» What you should do:
The answer is the line that contains "Open the API nav link" followed by every later line of the entries below, each repeated exactly, and nothing else.

----------------

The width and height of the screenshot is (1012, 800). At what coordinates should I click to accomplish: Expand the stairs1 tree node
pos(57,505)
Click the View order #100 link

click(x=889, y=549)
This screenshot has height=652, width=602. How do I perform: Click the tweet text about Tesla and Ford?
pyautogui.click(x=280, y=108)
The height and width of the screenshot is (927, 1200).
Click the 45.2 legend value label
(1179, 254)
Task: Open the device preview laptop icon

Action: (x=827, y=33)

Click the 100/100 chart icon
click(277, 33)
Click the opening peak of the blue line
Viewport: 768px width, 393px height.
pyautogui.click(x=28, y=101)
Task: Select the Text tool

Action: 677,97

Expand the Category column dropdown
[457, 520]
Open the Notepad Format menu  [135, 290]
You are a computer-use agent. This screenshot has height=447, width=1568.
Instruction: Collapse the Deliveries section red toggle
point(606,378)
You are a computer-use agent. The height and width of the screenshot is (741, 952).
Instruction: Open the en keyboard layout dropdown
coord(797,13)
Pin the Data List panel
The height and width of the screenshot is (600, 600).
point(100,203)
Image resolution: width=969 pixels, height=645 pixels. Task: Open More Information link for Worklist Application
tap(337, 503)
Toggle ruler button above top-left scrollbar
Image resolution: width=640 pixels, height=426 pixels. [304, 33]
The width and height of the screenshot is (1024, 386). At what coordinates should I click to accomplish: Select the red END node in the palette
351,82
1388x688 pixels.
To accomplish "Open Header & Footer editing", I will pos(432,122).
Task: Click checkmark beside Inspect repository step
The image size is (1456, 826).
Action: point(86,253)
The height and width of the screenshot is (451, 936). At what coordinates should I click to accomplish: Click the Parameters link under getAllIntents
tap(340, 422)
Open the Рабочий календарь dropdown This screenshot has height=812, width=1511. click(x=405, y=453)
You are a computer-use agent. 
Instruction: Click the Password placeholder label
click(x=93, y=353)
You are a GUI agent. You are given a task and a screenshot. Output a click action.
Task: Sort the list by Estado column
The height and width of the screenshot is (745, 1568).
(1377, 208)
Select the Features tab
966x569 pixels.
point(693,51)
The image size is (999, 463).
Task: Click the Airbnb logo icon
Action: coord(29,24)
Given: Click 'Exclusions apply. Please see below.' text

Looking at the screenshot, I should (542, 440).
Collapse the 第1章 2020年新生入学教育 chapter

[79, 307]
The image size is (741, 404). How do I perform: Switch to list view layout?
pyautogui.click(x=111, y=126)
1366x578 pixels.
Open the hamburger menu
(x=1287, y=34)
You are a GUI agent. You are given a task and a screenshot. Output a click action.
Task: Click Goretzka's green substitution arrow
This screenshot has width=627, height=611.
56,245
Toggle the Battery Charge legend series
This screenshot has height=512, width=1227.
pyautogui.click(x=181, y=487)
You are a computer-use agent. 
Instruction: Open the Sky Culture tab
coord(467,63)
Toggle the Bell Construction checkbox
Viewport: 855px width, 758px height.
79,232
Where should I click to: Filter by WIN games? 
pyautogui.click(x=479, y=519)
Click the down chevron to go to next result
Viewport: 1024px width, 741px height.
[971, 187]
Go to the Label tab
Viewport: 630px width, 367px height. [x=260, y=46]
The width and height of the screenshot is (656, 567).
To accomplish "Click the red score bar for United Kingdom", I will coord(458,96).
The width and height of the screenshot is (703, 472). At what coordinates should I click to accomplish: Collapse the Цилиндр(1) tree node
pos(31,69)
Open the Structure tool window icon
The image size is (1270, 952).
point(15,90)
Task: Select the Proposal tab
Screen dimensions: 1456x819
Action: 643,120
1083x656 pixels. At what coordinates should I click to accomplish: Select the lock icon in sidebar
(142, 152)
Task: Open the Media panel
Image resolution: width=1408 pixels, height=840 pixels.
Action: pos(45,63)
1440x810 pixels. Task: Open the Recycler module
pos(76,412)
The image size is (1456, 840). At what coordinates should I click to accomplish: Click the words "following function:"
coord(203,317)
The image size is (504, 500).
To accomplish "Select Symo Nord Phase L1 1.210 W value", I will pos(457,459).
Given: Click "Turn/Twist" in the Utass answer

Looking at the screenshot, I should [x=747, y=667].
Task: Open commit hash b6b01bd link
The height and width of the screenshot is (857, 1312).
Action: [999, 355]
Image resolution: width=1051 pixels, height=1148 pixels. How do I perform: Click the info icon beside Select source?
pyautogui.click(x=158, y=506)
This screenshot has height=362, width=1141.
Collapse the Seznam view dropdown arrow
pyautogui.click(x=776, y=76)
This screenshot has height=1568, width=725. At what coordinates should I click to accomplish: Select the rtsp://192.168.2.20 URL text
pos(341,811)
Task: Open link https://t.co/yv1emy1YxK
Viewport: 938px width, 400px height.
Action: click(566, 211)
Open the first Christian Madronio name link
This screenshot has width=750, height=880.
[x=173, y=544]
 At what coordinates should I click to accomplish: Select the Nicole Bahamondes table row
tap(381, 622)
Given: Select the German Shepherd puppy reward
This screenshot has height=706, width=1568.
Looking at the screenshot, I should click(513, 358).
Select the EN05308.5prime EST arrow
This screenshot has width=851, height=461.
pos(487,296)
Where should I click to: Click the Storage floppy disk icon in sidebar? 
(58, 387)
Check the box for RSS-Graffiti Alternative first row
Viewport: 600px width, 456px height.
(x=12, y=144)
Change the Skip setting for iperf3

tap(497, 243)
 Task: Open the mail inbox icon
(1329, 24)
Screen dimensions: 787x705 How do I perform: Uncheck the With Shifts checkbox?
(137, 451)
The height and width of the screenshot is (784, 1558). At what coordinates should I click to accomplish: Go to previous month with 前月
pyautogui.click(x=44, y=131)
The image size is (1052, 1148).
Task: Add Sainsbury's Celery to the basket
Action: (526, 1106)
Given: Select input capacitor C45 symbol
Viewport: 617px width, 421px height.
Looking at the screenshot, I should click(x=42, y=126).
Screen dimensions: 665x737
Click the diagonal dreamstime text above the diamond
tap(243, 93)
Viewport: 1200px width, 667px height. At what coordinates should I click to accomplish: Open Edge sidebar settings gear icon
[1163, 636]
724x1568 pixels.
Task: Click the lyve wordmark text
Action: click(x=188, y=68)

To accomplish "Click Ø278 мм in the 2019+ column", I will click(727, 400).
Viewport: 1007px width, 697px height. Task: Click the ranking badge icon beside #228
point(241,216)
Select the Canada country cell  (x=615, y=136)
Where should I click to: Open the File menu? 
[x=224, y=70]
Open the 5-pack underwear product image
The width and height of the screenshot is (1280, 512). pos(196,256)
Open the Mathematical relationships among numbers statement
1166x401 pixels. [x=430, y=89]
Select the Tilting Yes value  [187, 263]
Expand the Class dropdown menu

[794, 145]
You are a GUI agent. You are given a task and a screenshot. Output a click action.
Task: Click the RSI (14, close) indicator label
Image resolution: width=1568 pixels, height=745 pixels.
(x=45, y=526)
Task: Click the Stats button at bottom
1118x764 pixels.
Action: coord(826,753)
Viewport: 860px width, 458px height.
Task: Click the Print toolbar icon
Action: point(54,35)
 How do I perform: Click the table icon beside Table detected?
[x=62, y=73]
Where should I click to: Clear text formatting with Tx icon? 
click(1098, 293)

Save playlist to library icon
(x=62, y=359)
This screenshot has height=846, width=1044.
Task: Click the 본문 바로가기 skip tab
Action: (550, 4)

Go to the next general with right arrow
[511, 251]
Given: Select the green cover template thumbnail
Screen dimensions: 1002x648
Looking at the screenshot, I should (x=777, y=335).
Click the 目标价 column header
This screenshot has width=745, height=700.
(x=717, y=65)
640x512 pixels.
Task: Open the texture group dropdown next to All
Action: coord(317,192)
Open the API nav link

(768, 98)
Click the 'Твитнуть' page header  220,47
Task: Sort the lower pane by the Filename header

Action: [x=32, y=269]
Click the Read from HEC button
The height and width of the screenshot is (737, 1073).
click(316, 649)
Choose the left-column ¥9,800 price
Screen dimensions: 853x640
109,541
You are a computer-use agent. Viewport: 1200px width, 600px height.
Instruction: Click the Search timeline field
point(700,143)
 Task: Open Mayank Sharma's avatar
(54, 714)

----------------

» Reply:
Open the API nav link

(768, 98)
Click the 'Твитнуть' page header  220,47
Task: Sort the lower pane by the Filename header

Action: [x=32, y=269]
Click the Read from HEC button
The height and width of the screenshot is (737, 1073).
click(316, 649)
Choose the left-column ¥9,800 price
Screen dimensions: 853x640
109,541
You are a computer-use agent. Viewport: 1200px width, 600px height.
Instruction: Click the Search timeline field
point(700,143)
 Task: Open Mayank Sharma's avatar
(54, 714)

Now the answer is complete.